Maka dari itu, akhirnya saya menjadi tidak heran, saat Tatani Farm, lahan pertanian yang Uus sewa, meskipun sederhana tetapi memiliki tingkat kenyamanan yang luar biasa. Saya pun menjadi paham, faktor utamanya adalah kebersihan lingkungan.

Meskipun Tatani Farm hanyalah lahan pertanian, ternyata sisi kebersihan lingkungannya sangat dijaga. Saung-nya, sama seperti rumah panggung lainnya di Purwakarta, tapi sensasinya jelas sangat berbeda.

Itulah efek positif disiplin bersih-bersih yang diterapkan Uus, hasil pencariannya ke negeri paling terobsesi dengan kebersihan. Nengok pertanian terpadu Tatani Farm, malah serasa lagi piknik, membuat pikiran jadi lebih rileks.

Awalnya benci Nenek, sekarang jadi Rindu

Tidak terasa tulisan ini sudah sampai di penghujung. Diam-diam, kenangan masa kecil kembali datang, saya suka kesal sama nenek. Karena setiap pagi, sebelum berangkat sekolah, saya diwajibkan bersih-bersih rumah. Mulai dari menyapu rumah dan halaman, sampai ngepel lantai seisi rumah.

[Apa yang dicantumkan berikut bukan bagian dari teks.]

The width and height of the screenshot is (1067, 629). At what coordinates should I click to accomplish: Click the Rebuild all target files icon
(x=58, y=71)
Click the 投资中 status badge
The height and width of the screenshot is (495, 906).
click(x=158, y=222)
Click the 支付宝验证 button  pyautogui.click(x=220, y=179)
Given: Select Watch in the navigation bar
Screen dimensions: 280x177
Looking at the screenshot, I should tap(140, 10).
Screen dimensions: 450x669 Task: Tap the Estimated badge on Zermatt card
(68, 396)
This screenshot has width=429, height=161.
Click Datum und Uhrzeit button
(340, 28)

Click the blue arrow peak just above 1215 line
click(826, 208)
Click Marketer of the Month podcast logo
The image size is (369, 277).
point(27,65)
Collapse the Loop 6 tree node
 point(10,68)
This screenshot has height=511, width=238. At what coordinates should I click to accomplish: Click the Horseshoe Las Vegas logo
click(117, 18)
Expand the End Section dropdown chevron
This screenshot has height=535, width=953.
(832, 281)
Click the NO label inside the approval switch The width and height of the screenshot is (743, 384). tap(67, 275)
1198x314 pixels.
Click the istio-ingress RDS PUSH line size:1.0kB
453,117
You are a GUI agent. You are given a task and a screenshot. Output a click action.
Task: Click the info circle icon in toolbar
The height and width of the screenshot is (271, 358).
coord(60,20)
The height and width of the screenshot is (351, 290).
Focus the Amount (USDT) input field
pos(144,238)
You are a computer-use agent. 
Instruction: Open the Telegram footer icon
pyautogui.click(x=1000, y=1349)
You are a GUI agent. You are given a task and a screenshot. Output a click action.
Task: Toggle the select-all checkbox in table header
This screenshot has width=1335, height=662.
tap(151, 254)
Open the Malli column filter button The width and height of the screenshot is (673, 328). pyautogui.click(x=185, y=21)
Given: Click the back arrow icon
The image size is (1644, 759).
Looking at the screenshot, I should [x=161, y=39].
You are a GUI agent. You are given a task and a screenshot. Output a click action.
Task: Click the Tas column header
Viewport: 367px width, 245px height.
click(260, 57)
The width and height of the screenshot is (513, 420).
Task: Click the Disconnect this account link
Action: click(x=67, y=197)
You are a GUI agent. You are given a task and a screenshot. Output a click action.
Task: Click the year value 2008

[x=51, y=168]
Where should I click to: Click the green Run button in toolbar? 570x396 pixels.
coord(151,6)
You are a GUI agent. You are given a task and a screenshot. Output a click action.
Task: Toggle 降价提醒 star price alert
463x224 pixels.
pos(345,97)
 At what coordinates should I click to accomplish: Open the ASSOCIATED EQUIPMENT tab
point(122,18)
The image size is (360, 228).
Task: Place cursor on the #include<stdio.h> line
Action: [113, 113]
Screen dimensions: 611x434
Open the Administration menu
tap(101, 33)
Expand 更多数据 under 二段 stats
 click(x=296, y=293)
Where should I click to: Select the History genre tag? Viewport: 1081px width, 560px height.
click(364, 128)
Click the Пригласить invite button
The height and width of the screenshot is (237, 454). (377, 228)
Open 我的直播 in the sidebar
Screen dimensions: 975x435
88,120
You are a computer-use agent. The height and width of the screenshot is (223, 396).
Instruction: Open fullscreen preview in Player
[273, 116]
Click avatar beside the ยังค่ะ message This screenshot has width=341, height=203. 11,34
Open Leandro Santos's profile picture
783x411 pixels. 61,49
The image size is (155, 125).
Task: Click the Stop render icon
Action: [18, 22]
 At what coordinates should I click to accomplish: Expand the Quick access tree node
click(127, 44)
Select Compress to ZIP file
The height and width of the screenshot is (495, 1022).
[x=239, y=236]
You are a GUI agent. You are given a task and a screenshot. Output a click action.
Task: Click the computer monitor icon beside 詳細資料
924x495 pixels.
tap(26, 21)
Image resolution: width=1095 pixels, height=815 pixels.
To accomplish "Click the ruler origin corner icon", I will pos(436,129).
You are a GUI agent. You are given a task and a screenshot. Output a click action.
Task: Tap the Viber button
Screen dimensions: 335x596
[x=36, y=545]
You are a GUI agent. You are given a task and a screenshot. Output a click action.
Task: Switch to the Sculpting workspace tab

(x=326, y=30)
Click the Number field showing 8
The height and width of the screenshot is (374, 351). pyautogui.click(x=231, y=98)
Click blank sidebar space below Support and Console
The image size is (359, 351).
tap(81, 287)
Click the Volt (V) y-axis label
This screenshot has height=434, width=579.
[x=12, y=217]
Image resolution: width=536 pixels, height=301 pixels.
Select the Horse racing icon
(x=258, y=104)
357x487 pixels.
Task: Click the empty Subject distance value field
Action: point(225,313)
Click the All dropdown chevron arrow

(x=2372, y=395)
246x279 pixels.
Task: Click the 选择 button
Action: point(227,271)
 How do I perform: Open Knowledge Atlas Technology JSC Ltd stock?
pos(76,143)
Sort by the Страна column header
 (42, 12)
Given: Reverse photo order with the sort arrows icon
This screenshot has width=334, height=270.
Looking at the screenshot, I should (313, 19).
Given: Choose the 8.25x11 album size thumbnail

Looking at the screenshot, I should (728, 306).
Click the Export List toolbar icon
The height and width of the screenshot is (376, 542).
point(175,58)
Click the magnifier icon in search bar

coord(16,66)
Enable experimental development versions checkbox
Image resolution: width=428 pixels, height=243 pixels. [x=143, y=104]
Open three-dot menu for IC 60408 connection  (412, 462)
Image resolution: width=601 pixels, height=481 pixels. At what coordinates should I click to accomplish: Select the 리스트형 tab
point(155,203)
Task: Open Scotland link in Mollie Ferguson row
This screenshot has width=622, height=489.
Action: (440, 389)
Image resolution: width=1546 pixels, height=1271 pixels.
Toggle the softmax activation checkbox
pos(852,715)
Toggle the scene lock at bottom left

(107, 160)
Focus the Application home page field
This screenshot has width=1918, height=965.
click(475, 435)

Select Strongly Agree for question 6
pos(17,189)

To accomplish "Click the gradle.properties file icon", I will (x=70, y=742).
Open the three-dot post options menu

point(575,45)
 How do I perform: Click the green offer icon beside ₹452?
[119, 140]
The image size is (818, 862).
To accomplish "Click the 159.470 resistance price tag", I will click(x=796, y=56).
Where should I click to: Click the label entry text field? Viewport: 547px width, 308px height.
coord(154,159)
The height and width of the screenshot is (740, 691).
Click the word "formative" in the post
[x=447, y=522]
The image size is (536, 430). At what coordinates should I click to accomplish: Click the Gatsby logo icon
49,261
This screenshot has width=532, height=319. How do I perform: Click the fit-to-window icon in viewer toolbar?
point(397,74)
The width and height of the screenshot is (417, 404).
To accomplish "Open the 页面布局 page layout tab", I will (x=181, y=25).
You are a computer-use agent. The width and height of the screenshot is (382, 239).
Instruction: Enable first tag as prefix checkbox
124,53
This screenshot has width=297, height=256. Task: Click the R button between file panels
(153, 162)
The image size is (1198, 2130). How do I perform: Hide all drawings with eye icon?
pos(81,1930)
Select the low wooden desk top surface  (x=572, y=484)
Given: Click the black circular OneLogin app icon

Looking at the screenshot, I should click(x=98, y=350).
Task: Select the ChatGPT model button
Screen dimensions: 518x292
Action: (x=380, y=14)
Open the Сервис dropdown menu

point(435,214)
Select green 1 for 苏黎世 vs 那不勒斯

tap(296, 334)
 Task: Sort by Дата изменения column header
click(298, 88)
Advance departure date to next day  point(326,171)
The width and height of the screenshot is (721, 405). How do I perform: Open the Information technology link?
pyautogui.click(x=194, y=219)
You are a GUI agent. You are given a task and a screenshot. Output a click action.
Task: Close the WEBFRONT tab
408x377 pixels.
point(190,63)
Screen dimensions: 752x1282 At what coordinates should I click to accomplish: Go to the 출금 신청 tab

Bukan apa-apa, nanti sampai sekolah juga kita ini disuruh piket bersihkan ruangan kelas sekolah setiap pagi. Siswa laki-laki menyapu lantai kelas dan halaman, siswinya mengepel lantai kelas. Maka, kami para murid, kecuali guru, masuk kelas itu tanpa alas kaki. Karena lantai kelas dipel setiap pagi.

Itu adalah kenangan buruk yang sejujurnya, saya masih dendam hingga hari ini. Tapi entah kenapa, detik ini, saat tulisan ini hampir selesai, saya justeru berbalik hati. Menjadi merasa sangat bangga karena sejak kecil sudah dibiasakan bersih-bersih rumah dan sekolah.

Saya sangat ingin berterimakasih kepada Almarhumah Nenek saya dan para guru-guru saya. Karena telah mengajarkan budaya bersih-bersih yang mulai saat ini akan saya giatkan lagi! Insya Allah. (*)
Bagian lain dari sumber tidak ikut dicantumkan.